*** Seçilen metin ***

Hashi kullanarak Shinigami olmak (ya da Japon)


japonlukla tanışmam çoğu yaşıtımdan daha geç gerçekleşti. diğerleri ilkokuldayken tsubasa izlerdi, ortaokul ve lisede ise japon'a (yaşadığım yerde gençler, "wining eleven: goal storm" oyununa, maçtaki spiker japonca konuştuğu için japon demekteydiler.) giderdi. her ne kadar bu toplumu japonculuğa iten asıl faktör futbol gibi görünse de şöyle bir düşününce bu adamların futbolda herhangi bir başarısı ya da 3 (üç) 5 (beş) tane üst düzey futbolcusu aklıma gelmemekte. sanırım japona aşinalığım sadece televizyondaki dövüş (hatta döğüş) filmlerinde gördüğüm, çinli olmasına rağmen japon olduğunu düşündüğüm kung fu'cu insanlardan ibaretti. neticede uzak bir coğrafyanın insanıydılar ve gözleri kısmen çekik idi.

*** Veri kümesi içeriği ***

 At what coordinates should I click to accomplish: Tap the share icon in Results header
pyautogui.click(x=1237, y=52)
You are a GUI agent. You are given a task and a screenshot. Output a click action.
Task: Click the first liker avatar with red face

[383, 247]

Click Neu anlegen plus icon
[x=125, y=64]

***
*** Veri kümesi içeriği ***

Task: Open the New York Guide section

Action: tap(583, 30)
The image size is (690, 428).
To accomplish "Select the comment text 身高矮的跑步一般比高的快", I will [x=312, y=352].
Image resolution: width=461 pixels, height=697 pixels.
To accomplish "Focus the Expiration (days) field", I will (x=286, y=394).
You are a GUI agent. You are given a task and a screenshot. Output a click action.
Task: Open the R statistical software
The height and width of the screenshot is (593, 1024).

***
*** Veri kümesi içeriği ***

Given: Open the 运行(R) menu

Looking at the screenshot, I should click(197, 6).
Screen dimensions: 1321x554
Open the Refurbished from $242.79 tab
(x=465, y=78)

***

▶ _Yapılacak görevler_:
[1] Japonlukla ilgili metne göre, gençler oynadıkları futbol oyununa neden "japon" diyordu?
[2] Japonlukla ilgili metinde "japonlukla tanışmam çoğu" sözlerinden "kısmen çekik idi." sözlerine kadar olan bölümü değiştirmeden alıntılayın.

▶ _Görev çıktıları_:
[1] Maçtaki spiker Japonca konuştuğu için.

[2]
japonlukla tanışmam çoğu yaşıtımdan daha geç gerçekleşti. diğerleri ilkokuldayken tsubasa izlerdi, ortaokul ve lisede ise japon'a (yaşadığım yerde gençler, "wining eleven: goal storm" oyununa, maçtaki spiker japonca konuştuğu için japon demekteydiler.) giderdi. her ne kadar bu toplumu japonculuğa iten asıl faktör futbol gibi görünse de şöyle bir düşününce bu adamların futbolda herhangi bir başarısı ya da 3 (üç) 5 (beş) tane üst düzey futbolcusu aklıma gelmemekte. sanırım japona aşinalığım sadece televizyondaki dövüş (hatta döğüş) filmlerinde gördüğüm, çinli olmasına rağmen japon olduğunu düşündüğüm kung fu'cu insanlardan ibaretti. neticede uzak bir coğrafyanın insanıydılar ve gözleri kısmen çekik idi.